In last week’s open meeting, the Public Utility Commission of Texas approved a number of refinements  [ERP order | Waivers Order] to the agency’s efforts to mitigate the economic impacts of the COVID-19 pandemic on low-income Texans.
“As the world deals with an unprecedented array of challenges, we are working closely with industry participants, consumer advocates, and other state agencies to ensure we are taking the steps necessary to assist those customers impacted the hardest by the pandemic,” said Chairman DeAnn Walker. “As we all embrace the hope of a reopened economy discussed by Governor Abbott today, we are focused on an approach that helps the people most impacted by the situation while maintaining a robust competitive electric market.”

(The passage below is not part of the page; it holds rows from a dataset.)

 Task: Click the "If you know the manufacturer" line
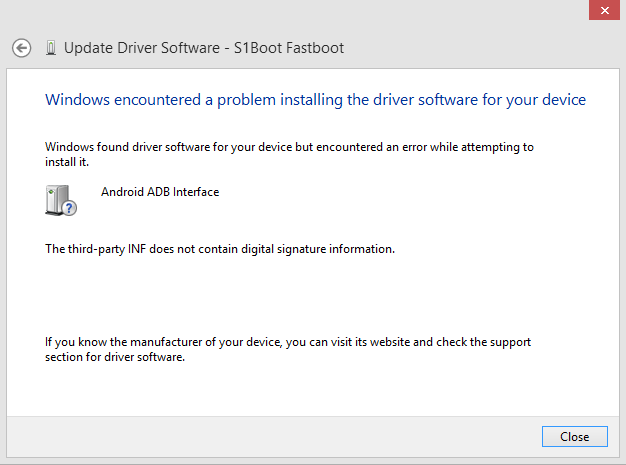pyautogui.click(x=288, y=342)
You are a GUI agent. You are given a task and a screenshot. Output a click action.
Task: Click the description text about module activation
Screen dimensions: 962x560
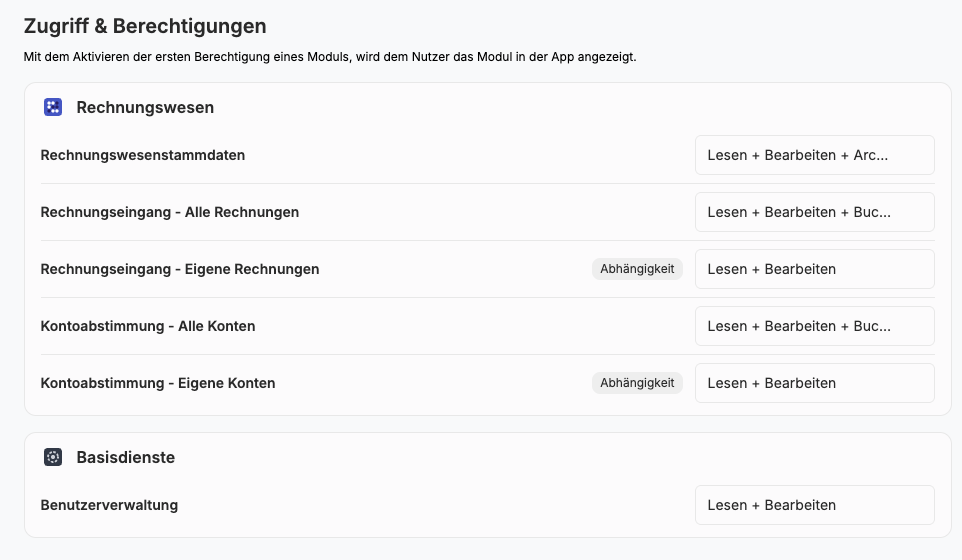[330, 57]
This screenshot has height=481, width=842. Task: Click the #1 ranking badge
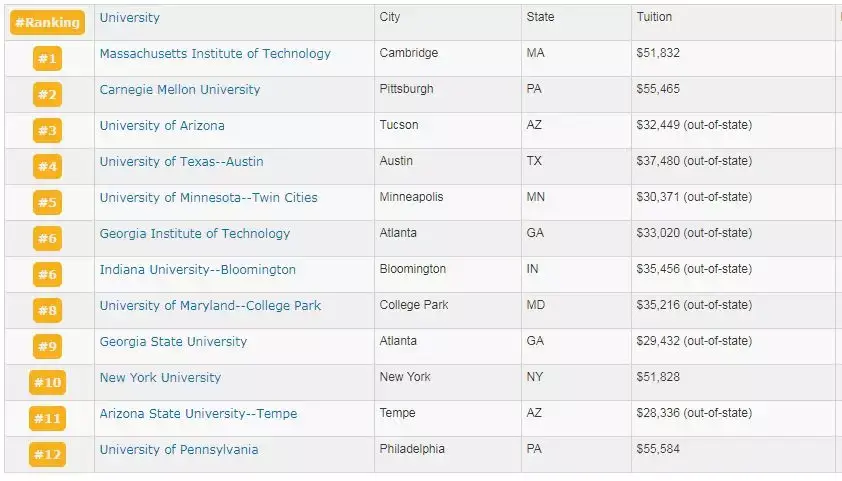click(47, 59)
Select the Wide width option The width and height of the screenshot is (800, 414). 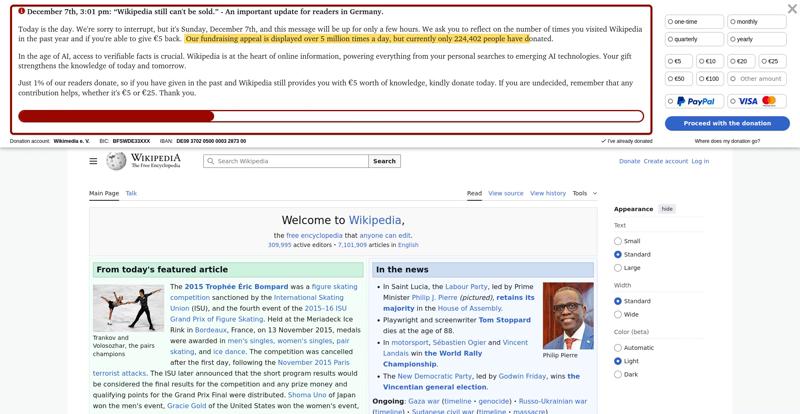(618, 314)

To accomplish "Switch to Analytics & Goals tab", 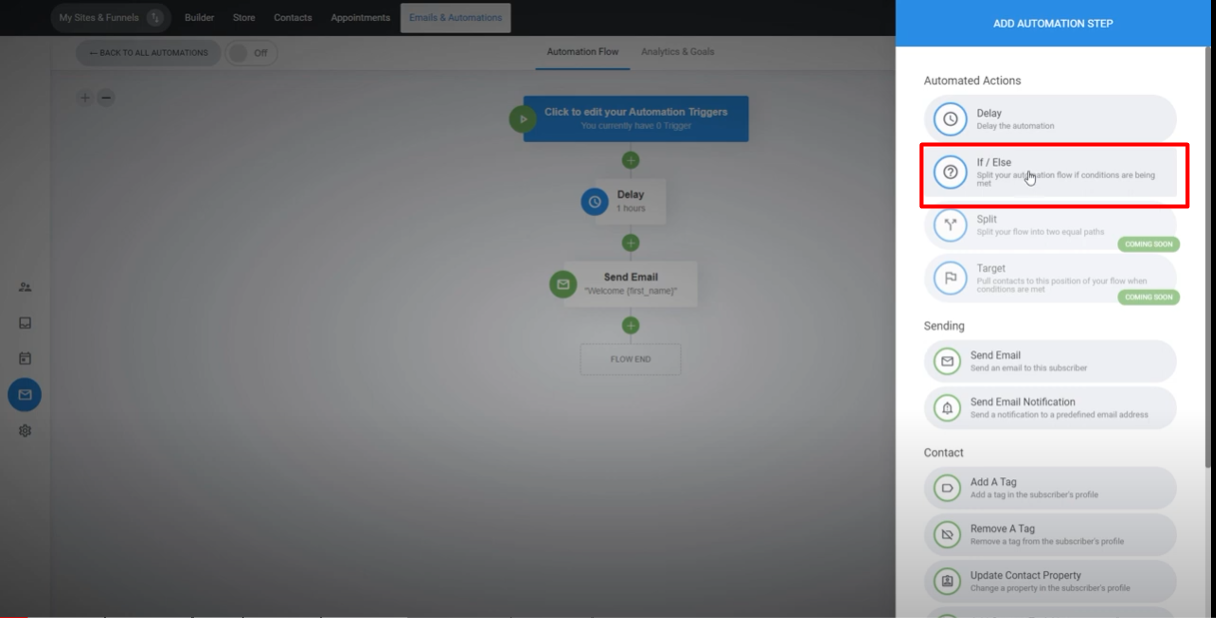I will pos(677,52).
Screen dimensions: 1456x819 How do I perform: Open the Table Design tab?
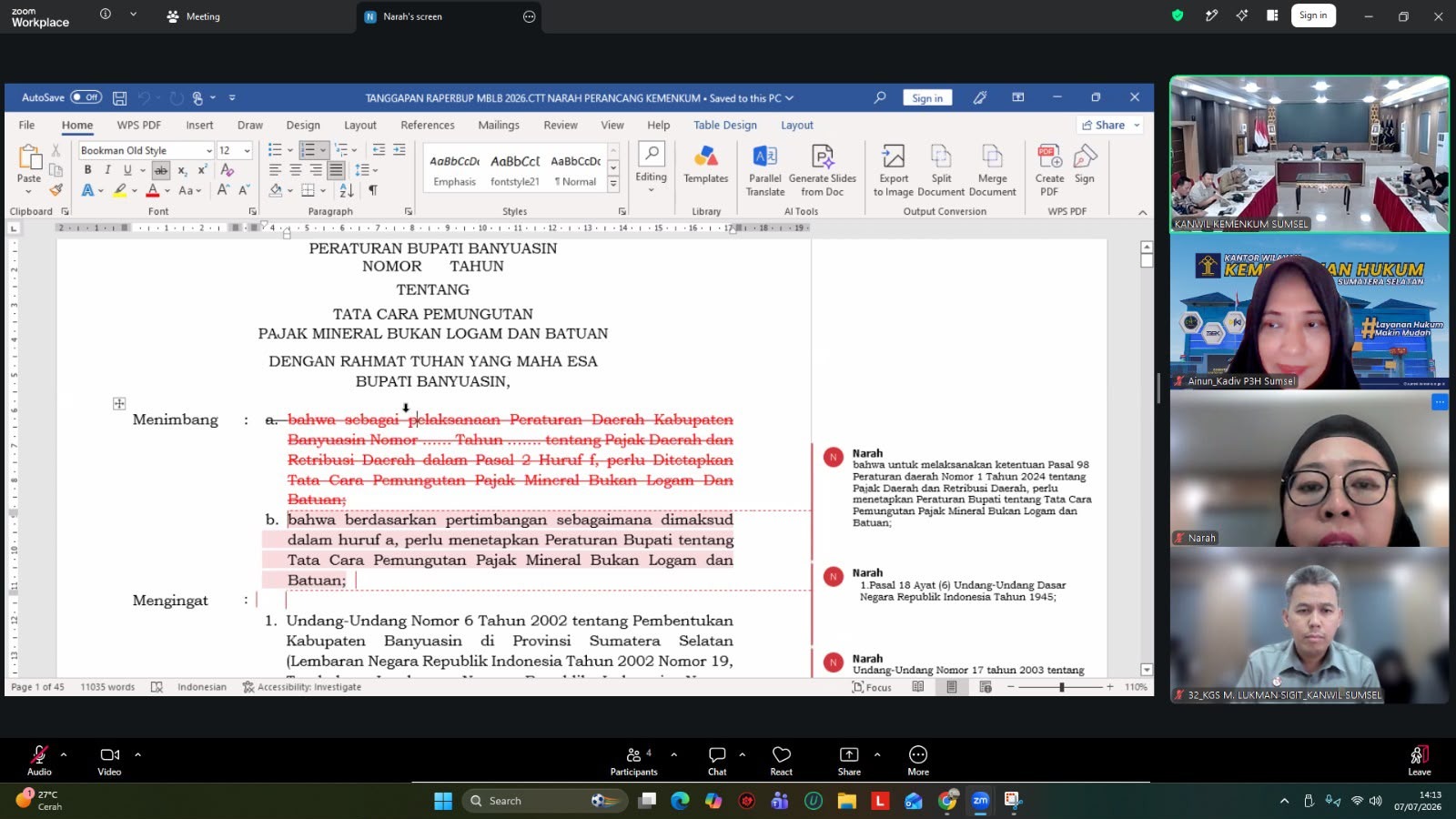pos(724,126)
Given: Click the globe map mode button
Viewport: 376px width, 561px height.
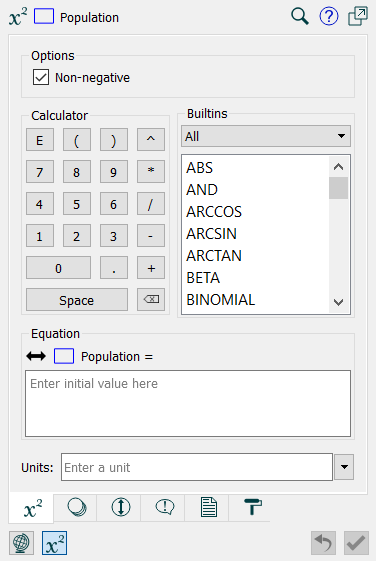Looking at the screenshot, I should [21, 543].
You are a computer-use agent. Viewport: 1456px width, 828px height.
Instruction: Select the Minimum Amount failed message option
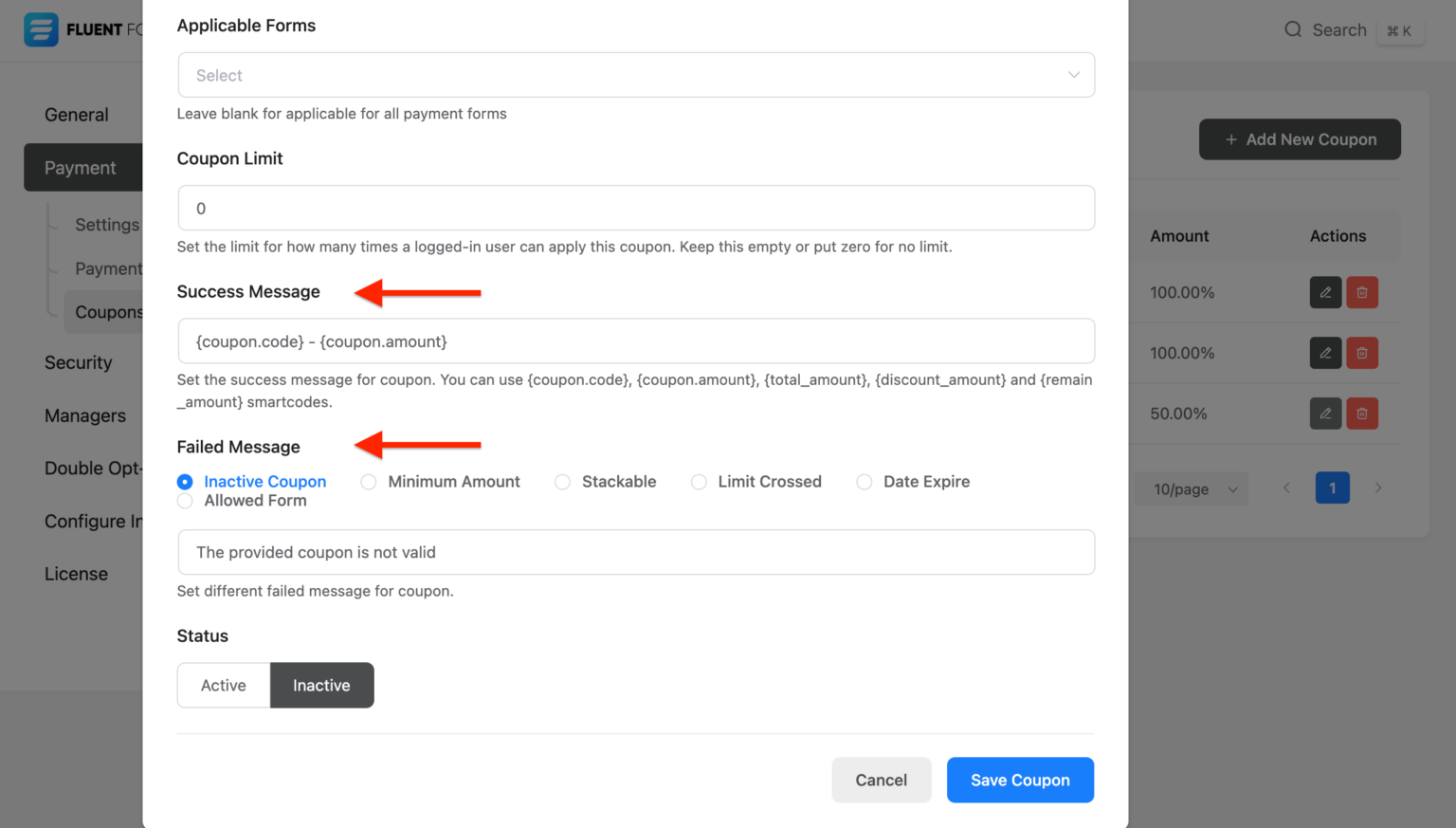coord(368,481)
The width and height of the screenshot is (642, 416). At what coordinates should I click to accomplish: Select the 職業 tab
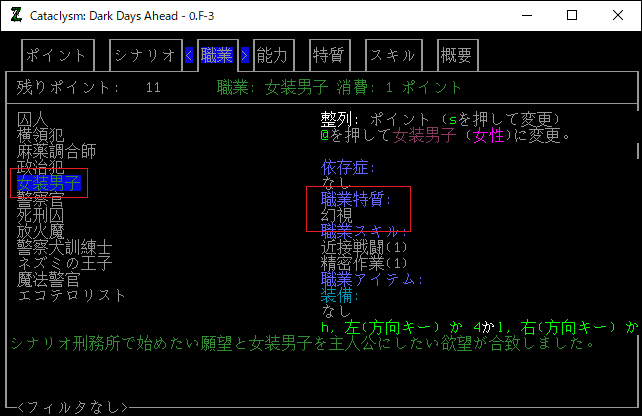[217, 56]
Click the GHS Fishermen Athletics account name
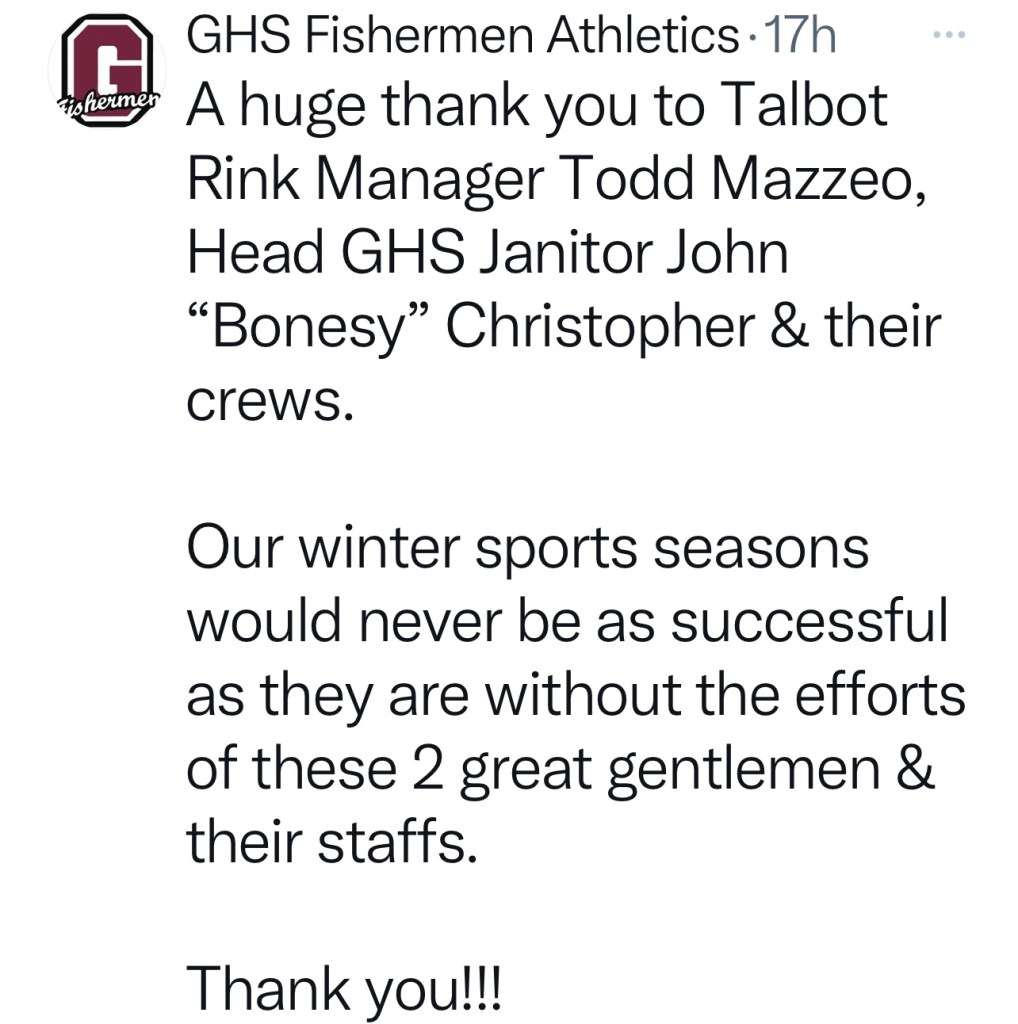The image size is (1018, 1024). 462,38
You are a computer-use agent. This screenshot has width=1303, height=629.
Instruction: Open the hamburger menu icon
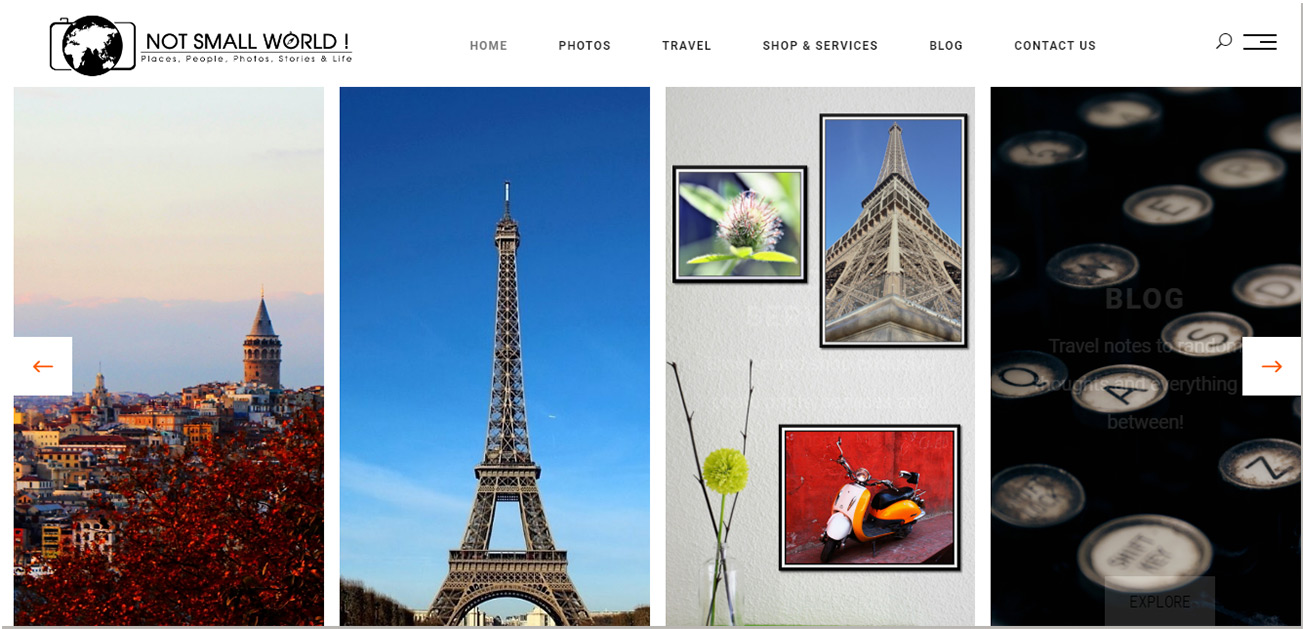click(x=1259, y=42)
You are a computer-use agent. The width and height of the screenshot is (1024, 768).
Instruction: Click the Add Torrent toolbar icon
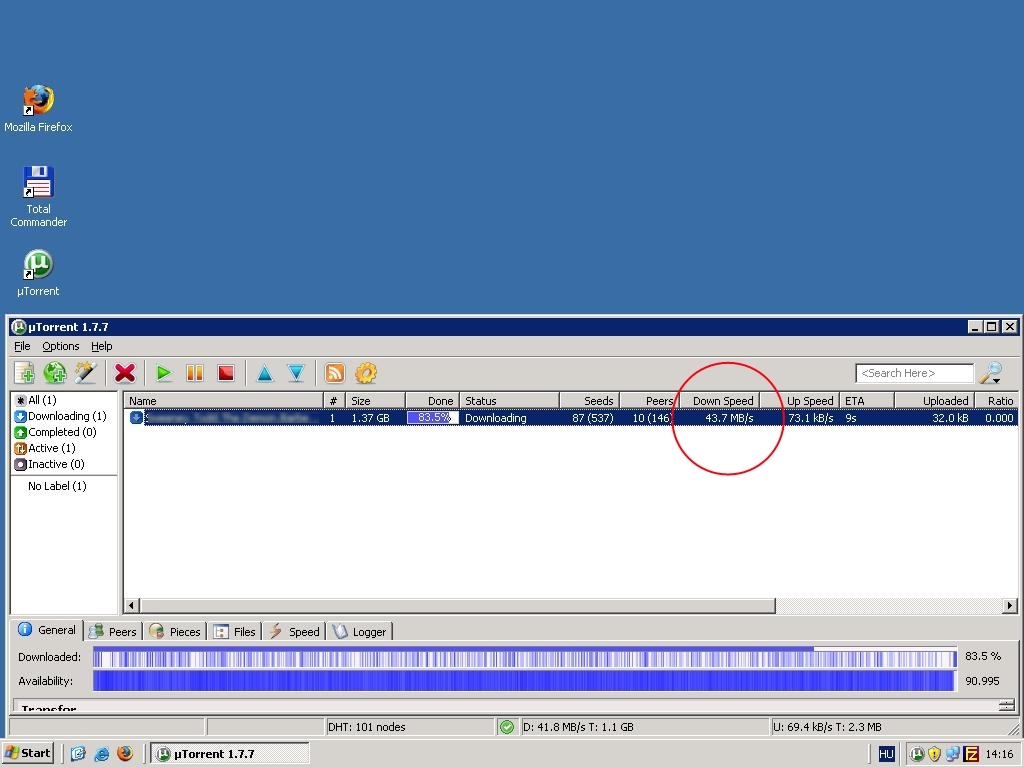click(x=24, y=373)
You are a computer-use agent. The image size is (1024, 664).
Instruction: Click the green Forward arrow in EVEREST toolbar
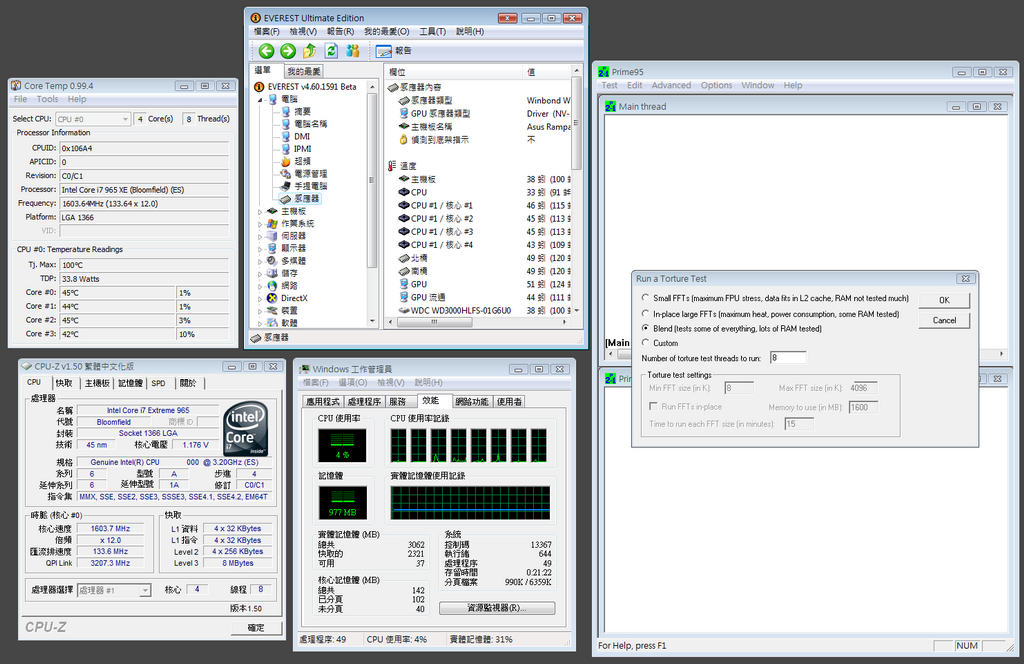(x=288, y=51)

In a unanimous vote, the commissioners approved changes to their orders from March 26th, including:
–A May 15, 2020 end date on suspensions for disconnections for customers of vertically-integrated utilities outside of areas of the state open to competition (namely Entergy, El Paso Electric, SPS and SWEPCO) and water and sewer utilities regulated by the PUC.
–A May 15, 2020 end date on waivers of late fees for residential customers of retail electric providers in areas of the state open to competition.
–A July 17, 2020 end date for enrollment in the COVID-19 Electricity Relief Program.
The commission pledged to revisit these decisions in open meetings prior to their respective deadlines.
“Regulatory certainty is a critical component of our state’s economic vitality, allowing business owners to forecast their challenges and adopt strategies for survival,” continued Walker. “We will continue to monitor the situation and its impact on all those it affects in the utility realm to ensure we are doing what we can to get through this together.”